傅川馭和蘇墨染對她的愛把她硬生生地扯開變成兩半,而她又費力地把這兩半身體拼湊起來,只是這副身體已經不算是原來的身體了,各種狀況層出不窮。
「舟舟!」
「啊。」羅映舟回過神來,看傅川馭,他正拿著餐牌看。
「厚切三文魚楠可以嗎?」傅川馭不在意羅映舟的走神,目光暖暖地看著她。
「可以。」羅映舟點頭。
這已經是數不清的第幾次突然走神了,跟傅川馭在一起的時候她總是會走神,心不在焉,神不守舍。
看著對面的傅川馭,一種對他的愧疚之情油然而生,她盯著手裡捧著的杯子,杯子的熱氣正裊裊地升起,熏到她的臉上讓對面的看起來虛虛實實的,不真切。
把茶放下,霧氣散去,羅映舟真切地看見傅川馭,她說:「算起來我們在一起已經兩個半月了。
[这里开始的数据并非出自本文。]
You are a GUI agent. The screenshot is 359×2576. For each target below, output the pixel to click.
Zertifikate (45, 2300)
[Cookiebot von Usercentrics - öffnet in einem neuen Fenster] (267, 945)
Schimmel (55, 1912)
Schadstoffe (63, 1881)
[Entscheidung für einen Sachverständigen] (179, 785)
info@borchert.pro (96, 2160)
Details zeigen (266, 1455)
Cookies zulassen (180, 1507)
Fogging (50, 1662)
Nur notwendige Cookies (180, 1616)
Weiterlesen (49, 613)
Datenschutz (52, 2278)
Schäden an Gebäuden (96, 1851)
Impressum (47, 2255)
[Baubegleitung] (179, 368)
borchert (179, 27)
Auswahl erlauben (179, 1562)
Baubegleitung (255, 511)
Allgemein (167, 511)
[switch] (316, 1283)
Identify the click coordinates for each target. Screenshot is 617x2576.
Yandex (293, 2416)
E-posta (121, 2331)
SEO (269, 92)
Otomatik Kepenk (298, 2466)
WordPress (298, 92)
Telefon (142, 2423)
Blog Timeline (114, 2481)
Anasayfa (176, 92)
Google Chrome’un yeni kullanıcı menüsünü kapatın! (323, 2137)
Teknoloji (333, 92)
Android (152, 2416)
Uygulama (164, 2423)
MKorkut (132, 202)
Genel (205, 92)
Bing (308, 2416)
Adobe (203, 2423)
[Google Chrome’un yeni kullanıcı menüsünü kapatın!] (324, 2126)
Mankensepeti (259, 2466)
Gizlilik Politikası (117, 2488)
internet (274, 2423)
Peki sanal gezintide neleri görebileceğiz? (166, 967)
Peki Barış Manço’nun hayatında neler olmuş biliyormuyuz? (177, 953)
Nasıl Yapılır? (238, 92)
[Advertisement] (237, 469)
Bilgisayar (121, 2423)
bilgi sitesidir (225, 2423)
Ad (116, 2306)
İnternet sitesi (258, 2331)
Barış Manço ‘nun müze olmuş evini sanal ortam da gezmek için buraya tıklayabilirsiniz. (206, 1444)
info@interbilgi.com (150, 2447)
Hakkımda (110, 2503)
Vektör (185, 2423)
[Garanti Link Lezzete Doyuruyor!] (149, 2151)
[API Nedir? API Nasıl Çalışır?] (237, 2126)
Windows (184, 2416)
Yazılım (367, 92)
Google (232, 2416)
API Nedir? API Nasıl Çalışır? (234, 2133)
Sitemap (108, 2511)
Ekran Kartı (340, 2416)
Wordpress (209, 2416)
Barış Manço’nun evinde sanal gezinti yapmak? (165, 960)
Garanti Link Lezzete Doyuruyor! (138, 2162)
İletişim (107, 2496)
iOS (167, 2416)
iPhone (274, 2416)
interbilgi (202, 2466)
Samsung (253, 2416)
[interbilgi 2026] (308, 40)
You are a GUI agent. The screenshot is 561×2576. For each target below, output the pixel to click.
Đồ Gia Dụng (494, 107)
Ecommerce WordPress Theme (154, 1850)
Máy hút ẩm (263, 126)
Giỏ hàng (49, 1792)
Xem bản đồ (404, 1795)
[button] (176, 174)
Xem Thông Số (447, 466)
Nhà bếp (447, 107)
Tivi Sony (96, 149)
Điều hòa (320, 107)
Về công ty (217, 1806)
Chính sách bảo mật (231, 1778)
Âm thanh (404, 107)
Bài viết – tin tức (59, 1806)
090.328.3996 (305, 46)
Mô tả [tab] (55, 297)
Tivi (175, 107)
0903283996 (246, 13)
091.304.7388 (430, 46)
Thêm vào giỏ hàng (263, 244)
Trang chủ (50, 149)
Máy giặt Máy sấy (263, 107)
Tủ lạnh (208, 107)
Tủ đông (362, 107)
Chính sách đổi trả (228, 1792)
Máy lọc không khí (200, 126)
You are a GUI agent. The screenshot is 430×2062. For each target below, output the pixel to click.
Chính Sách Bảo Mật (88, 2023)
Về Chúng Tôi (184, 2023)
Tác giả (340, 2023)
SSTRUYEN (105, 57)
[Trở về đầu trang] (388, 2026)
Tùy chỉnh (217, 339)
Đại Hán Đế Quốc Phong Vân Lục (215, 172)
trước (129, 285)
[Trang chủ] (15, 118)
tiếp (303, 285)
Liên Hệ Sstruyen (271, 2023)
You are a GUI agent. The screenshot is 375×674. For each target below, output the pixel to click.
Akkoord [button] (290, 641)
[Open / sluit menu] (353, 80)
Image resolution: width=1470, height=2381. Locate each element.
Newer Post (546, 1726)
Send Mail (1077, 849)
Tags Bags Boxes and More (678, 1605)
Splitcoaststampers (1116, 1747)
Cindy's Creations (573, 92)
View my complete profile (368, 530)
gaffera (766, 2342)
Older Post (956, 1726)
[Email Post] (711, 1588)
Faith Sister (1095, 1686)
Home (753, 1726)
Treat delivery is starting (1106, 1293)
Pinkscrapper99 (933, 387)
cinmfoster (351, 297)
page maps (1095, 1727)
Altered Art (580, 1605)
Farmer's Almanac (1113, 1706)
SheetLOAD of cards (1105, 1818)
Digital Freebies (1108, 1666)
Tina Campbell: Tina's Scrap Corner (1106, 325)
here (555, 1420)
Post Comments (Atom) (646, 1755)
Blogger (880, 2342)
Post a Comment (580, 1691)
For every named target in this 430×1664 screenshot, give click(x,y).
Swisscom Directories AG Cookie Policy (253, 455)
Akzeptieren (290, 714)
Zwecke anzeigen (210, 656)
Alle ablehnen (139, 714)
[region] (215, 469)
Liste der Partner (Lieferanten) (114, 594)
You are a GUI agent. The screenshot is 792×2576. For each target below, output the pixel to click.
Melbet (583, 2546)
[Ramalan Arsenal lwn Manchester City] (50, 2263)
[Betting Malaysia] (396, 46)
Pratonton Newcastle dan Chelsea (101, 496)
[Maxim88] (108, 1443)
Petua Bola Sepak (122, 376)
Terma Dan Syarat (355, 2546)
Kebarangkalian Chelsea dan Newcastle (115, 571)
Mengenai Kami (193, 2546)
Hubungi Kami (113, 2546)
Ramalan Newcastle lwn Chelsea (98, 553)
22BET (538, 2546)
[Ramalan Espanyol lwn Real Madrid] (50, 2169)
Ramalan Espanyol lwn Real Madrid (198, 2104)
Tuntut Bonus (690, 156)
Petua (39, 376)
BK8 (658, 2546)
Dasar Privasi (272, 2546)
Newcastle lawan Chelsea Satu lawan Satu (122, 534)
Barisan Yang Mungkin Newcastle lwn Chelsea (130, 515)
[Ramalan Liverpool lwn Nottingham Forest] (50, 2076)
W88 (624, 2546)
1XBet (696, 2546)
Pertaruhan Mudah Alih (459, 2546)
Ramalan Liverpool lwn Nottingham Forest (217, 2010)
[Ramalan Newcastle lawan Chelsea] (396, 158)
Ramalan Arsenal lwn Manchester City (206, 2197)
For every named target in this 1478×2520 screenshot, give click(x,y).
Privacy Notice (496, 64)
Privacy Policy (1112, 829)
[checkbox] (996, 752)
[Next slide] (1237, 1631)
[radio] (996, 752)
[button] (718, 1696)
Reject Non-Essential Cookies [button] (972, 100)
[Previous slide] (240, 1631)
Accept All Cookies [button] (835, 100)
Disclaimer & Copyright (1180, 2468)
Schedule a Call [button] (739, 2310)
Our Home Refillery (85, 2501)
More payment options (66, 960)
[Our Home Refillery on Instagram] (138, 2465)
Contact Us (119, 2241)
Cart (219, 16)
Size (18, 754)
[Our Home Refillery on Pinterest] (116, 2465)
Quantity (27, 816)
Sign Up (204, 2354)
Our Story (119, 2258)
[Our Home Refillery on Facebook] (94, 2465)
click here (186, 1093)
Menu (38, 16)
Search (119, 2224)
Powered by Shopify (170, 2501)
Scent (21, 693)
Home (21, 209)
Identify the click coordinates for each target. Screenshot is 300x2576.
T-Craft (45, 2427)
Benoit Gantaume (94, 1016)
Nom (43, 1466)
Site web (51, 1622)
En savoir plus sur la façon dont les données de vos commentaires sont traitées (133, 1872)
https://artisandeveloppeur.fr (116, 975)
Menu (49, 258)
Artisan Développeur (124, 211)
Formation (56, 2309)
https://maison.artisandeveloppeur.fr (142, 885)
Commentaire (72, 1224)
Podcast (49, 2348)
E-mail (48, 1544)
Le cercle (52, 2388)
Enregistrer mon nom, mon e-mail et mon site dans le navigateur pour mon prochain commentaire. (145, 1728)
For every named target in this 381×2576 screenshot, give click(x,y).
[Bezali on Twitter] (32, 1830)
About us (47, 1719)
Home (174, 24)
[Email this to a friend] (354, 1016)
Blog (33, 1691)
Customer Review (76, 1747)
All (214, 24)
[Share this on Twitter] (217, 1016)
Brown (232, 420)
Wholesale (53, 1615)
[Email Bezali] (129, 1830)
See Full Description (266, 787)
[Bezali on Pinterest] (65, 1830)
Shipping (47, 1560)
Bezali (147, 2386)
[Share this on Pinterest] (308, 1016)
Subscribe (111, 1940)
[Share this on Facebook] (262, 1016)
」
也就是還有半個月就要出考核結果了,傅川馭如臨大敵地看向羅映舟,她的嘴唇微微挽起,對他露出了個稀疏的微笑:「飯後我們去散散步吧。」
傅川馭誠惶誠恐地點頭,最近羅映舟的每一句異常的話,每一個異常的舉動都能讓他的心提到嗓子眼上。
兩人肩並肩在人行道上慢慢地踱步,羅映舟抬頭看天上。
今日是陰天,層層疊疊的烏雲把天上的月亮遮擋得嚴嚴實實的,一絲月光都不能泄漏,天色極其陰鬱,似乎隨時會下起雨絲來。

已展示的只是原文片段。